Privacy

Portfolio with padlockeHealth Ontario is committed to protecting the privacy of Ontarians by safeguarding the information which has been entrusted to us by health care providers and patients. Our objective is to build privacy protection into our products, services, policies, procedures and processes.

We meet these commitments through our privacy program, which establishes a culture of privacy throughout the organization. We define privacy roles and responsibilities while working in collaboration with stakeholders, including provincial level organizations, to ensure that any data or information which has been entrusted to eHealth Ontario is protected.

Privacy program

eHealth Ontario has specific obligations under the Personal Health Information Protection Act, 2004 (PHIPA) in its role as a health information network provider (HINP) and as an agent to health information custodians (HICs).

In addition to these roles, section 6.2 of Ontario Regulation 329/04 to PHIPA was amended on June 30, 2011 to clarify that eHealth Ontario can create and maintain electronic health records (EHRs) as a service for health information custodians. This regulation under PHIPA outlines eHealth Ontario’s role as an information manager. Section 6.2 of the amended Ontario Regulation 329/04 provides eHealth Ontario with the authority to create and maintain one or more electronic health records.

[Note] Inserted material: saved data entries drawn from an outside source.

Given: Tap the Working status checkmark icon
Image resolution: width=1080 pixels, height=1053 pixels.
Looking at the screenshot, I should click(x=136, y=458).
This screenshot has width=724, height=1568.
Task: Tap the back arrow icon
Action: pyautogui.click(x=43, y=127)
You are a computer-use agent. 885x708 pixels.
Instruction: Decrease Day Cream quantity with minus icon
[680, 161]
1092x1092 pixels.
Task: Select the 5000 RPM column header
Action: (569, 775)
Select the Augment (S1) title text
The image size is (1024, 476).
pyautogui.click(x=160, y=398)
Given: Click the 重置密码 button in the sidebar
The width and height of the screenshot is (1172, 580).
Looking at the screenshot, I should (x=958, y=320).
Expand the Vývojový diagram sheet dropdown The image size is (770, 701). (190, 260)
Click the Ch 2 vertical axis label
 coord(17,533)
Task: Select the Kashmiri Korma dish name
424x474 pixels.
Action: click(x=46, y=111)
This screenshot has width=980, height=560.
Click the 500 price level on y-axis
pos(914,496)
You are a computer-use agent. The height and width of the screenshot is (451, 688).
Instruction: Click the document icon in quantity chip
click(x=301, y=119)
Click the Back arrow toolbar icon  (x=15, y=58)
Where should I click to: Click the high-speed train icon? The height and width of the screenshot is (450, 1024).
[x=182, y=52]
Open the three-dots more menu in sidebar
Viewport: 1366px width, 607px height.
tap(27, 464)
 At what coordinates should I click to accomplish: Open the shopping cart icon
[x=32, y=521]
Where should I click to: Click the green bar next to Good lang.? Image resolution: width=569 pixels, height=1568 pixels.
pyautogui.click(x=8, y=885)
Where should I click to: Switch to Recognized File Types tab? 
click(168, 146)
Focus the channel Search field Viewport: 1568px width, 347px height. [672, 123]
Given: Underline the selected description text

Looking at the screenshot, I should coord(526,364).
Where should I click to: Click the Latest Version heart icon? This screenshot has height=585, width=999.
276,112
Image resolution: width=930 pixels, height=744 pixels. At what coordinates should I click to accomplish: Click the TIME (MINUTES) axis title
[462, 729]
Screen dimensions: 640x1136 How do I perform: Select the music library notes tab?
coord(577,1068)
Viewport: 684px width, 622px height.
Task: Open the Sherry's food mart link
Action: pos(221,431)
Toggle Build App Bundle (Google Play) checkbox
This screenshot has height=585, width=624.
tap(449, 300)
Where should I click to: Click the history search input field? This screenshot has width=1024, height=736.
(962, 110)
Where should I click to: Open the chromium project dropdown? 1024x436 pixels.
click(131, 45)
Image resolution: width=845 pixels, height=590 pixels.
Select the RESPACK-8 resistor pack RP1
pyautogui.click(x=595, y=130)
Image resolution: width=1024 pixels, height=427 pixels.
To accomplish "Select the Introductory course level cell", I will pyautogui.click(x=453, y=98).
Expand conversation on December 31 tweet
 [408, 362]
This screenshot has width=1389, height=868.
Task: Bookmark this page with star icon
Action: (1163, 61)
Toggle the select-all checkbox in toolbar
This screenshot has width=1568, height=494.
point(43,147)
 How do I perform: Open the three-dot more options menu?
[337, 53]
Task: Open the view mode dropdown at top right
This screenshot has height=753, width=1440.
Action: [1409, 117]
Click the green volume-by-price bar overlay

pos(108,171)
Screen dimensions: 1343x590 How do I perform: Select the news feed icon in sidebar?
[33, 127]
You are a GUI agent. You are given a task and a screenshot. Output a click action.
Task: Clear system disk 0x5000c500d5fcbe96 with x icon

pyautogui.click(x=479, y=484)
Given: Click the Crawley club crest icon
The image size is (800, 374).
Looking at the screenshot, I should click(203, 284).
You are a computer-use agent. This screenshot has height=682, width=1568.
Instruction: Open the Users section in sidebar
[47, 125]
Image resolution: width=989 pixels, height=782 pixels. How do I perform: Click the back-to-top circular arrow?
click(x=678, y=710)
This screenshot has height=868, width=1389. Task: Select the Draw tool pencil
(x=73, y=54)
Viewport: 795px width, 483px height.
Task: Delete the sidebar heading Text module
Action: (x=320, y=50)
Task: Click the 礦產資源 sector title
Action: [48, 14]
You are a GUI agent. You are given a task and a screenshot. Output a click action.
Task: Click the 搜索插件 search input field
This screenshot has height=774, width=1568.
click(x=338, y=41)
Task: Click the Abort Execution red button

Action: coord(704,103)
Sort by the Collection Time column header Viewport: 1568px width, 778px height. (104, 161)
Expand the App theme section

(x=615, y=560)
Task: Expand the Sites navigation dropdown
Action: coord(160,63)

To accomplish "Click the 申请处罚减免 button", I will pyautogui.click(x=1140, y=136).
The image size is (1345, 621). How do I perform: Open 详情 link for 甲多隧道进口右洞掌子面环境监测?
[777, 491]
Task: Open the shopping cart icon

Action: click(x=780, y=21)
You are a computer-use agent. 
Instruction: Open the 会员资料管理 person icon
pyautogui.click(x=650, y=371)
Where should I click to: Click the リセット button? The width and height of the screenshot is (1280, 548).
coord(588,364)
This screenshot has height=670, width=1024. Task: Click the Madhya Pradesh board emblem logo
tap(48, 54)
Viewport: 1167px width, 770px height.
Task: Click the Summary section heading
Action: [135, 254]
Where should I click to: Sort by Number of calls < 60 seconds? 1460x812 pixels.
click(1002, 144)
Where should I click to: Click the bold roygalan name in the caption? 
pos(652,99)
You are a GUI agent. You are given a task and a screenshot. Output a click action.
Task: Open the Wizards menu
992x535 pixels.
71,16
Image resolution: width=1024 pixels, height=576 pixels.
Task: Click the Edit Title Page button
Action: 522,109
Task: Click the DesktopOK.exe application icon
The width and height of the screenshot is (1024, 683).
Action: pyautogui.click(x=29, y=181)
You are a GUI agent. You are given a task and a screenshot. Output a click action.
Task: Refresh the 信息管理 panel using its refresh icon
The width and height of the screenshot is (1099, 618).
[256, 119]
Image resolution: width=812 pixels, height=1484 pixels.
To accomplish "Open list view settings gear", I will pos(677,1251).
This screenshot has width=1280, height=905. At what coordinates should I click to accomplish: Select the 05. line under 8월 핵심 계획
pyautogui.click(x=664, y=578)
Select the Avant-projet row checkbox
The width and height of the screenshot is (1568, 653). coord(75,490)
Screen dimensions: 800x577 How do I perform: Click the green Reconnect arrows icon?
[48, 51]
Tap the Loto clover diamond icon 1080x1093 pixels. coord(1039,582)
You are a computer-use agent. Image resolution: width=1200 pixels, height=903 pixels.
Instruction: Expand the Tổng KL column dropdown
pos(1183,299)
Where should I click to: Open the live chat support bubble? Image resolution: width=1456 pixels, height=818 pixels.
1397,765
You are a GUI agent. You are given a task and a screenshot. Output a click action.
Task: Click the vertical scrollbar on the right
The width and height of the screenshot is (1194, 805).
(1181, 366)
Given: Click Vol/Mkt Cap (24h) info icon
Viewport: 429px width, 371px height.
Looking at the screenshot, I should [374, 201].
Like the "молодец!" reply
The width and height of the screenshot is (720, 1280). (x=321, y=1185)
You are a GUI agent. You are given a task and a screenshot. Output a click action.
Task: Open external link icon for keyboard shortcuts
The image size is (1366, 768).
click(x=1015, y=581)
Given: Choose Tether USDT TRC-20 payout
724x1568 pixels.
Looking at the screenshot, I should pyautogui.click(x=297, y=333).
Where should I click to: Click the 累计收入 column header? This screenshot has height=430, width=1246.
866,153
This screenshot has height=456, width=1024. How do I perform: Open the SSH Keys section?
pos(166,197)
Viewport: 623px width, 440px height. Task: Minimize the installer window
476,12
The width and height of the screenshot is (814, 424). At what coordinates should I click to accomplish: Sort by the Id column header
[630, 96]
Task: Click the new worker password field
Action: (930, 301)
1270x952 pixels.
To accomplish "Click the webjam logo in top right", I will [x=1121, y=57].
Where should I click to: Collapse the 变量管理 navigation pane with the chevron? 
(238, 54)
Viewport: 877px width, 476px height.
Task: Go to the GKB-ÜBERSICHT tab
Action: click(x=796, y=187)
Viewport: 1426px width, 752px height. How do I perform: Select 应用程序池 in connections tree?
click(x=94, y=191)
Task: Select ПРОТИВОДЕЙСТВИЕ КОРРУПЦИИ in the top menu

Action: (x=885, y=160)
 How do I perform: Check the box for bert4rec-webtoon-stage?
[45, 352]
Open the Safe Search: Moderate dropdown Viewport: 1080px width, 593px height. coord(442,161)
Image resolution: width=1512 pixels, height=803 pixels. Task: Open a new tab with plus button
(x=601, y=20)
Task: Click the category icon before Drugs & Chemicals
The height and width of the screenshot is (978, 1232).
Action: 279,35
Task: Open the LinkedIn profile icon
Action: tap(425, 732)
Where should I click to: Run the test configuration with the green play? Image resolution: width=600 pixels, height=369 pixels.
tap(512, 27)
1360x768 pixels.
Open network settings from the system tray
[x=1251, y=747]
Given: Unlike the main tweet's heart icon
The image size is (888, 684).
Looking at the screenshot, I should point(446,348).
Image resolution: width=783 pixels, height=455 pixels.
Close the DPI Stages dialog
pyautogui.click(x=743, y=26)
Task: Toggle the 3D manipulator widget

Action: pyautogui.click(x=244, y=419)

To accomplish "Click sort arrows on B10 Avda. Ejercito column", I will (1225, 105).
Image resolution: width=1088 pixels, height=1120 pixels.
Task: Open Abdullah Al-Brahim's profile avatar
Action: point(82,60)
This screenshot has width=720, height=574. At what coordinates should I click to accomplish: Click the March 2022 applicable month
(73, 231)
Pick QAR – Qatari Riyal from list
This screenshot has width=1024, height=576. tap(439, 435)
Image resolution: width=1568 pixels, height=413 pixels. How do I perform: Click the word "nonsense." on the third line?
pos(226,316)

eHealth Ontario has administrative, technical and physical safeguards, practices and procedures in place to ensure that any data we receive for the purpose of creating and maintaining electronic health records (EHRs) is protected to the highest standards. These are detailed further in our privacy policies and Statement of Information Practices.

Privacy impact summaries (PIA)

A privacy impact assessment (PIA) evaluates the impact of a new system or initiative to determine its actual and potential impact to individual privacy. PIAs measure compliance with privacy legislation and broader privacy policy implications. A PIA addresses all administrative, physical and technical components of the business processes, flows of personal information or personal health information, information management controls and human resource processes associated with a system or program initiative.

eHealth Ontario conducts a PIA on any system or program initiative that involves personal information or personal health information.

Client registry (CR) PIA summary

Provider registry (PR) PIA summary

User registry (UR) PIA summary

Integrated facility (IF) PIA summary

Ontario laboratory information system (OLIS) PIA summary

Ontario Laboratories Information System – electronic medical records Initiative PIA summary

Portal services expansion summary

Privacy resources

Additional links on privacy legislation, best practices and standards are available for your reference.

Frequently asked questions

Does eHealth Ontario collect, use and disclose personal health information?
eHealth Ontario does not collect, use or disclose personal health information for its own purposes. Under Ontario Regulation 329/04, eHealth Ontario provides information technology services to Ontario’s health care sector, including hospitals, physicians, labs and public health units. The agency supplies information management services for the purpose of creating and maintaining a provincial electronic health record system.

How does eHealth Ontario protect my personal health information?
eHealth Ontario has implemented administrative, physical and technical safeguards, consistent with industry best practices, to protect its networks from misuse, alternation, copying, disclosure, destruction, monitoring and/ or damage. These safeguards include security software and encryption protocols, firewalls, locks and other access controls, privacy impact assessments, staff training and confidentiality agreements.

Existing privacy and security safeguards are constantly under review and will be enhanced where necessary to ensure the highest level of protection.

How can I access my information in the EHR?
In Ontario, the handling of personal health information is governed by the Personal Health Information Protection Act, 2004 (PHIPA). PHIPA provides you with a right to access your personal health information and, if you believe the information to be incorrect, to ask for it to be corrected. All requests for accesses or corrections to your personal health information should be directed to the health information custodian (e.g., your primary care provider or family physician) who originally collected the information or who is directly involved in your care and treatment. Please note that eHealth Ontario is not a health information custodian.